Still moving slowly, the thing came climbing up the ladder. She was holding her breath and heard every step.
Then its head appeared over the edge.
“Who is it?” she whispered.
“So you’re up here,” said the figure. She didn’t recognize the voice.
“Don’t come any closer,” she said.
“Can’t I step onto the loft?” said the voice. “After I’ve come all this way?”
She made no reply, and the figure climbed the last bit and squatted down just on the edge of the floor.
It was then she saw who it was. But that didn’t lessen her fear.
“It’s you ,” she said.
“There’s something I want to show you,” he said. “Outside. Will you come?”
“In the middle of the night?” she said.
He nodded.
“All right,” she said. “You’ll have to wait downstairs.”
He smiled.
She waited until she could hear him standing on the floor below. Then she drew the eiderdown aside, got her dress from the chair at the end of the bed, pulled it over her head, rapidly arranged her hair in a bun at her neck, her heart pounding heavily in her breast. She moistened her index finger slightly on her tongue and rubbed the sleep out of her eyes. Then she sat perfectly still for a moment and tried to collect herself. She heard him walking up and down below her.
She didn’t even know him.
Could she go out into the night with a stranger like this?
She clasped her sandals in one hand and clung to the ladder with the other as she climbed down.
She noticed he was looking at her as she bent forward to put on her sandals. She reddened. The blood surging into her face, her heart beating so hard, made her feel hot and heavy, while the constant tinglings of anticipation and suspense running through her filled her with lightness.
She straightened up, snatched her knitted jacket from the peg, and wrapped it around her shoulders.
“What were you going to show me?” she said.
“Come on,” he said.
The sky outside was bright and clear. A mist hung over the woods beneath them. The silence was total. They walked side by side down the hill. Neither of them spoke. Sometimes she glanced at him surreptitiously. He was shorter than she remembered, about the same height as her, perhaps a bit shorter. His eyes that had made such an impression on her, with their dark, almost somber attractiveness, were also different. Milder, kindlier, with an innocence about them that surprised her, but which she quickly found she liked.

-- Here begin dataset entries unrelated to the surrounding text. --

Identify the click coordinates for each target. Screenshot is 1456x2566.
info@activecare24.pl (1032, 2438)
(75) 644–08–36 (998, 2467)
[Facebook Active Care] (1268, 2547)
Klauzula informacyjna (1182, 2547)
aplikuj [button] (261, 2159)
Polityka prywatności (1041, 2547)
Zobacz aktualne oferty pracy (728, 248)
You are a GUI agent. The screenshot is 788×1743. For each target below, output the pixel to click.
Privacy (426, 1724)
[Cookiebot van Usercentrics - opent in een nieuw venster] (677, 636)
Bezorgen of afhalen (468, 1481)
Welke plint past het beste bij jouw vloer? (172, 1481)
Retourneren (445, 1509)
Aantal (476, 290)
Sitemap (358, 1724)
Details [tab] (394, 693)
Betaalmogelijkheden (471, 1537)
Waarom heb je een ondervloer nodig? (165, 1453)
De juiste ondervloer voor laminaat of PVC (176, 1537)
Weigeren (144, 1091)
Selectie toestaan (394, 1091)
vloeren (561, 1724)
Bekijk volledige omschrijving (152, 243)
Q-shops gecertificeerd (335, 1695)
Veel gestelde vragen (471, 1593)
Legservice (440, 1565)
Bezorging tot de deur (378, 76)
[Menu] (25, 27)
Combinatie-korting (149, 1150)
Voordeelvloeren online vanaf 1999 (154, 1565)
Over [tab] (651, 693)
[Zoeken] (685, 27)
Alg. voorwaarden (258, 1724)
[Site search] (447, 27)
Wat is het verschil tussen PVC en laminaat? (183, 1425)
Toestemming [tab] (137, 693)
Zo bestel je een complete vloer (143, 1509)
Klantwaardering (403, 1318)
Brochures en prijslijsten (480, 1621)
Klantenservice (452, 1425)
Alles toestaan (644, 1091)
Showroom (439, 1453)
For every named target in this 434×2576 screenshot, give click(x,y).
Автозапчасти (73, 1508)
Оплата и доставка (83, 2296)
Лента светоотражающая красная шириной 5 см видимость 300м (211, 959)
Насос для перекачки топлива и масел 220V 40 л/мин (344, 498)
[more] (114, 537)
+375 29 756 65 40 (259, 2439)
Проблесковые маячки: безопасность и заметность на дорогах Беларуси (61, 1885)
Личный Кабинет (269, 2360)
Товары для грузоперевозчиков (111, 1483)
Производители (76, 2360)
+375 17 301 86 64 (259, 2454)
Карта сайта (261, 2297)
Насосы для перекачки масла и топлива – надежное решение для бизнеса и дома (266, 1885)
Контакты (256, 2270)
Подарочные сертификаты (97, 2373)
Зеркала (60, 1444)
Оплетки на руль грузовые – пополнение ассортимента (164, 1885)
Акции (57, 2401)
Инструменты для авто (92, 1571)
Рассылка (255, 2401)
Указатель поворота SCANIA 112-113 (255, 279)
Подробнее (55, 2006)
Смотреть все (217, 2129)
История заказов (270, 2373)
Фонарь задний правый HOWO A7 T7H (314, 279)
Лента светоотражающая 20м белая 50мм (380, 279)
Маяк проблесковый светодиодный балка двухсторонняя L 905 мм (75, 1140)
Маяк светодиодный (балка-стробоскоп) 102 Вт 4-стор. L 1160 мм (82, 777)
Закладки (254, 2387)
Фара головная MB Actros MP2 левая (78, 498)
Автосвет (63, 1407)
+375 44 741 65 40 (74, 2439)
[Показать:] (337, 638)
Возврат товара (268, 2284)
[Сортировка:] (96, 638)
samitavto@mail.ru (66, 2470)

“Where are we going?” she asked when they reached the forest.
“In here a little way,” he said.
Then he laughed and looked at her.
“You’re not frightened of me, are you?”
She shook her head.
“Let’s go, then,” he said.
The country was difficult, and he took her hand among the trees. It was warm and dry. They jumped a stream, they pushed through a belt of densely packed spruce trees, they crossed small hummocks and ridges, rounded a small tarn, and went into the forest on the other side, where at last he stopped, laid one hand on her shoulder, and brought the forefinger of the other to his lips.
He crouched down and motioned her to do the same.
“Can you see it?” he whispered.
She shook her head.
But then she did. Three fox cubs pushed their heads out of their earth and stared at them. They were quite motionless. Even their eyes were still.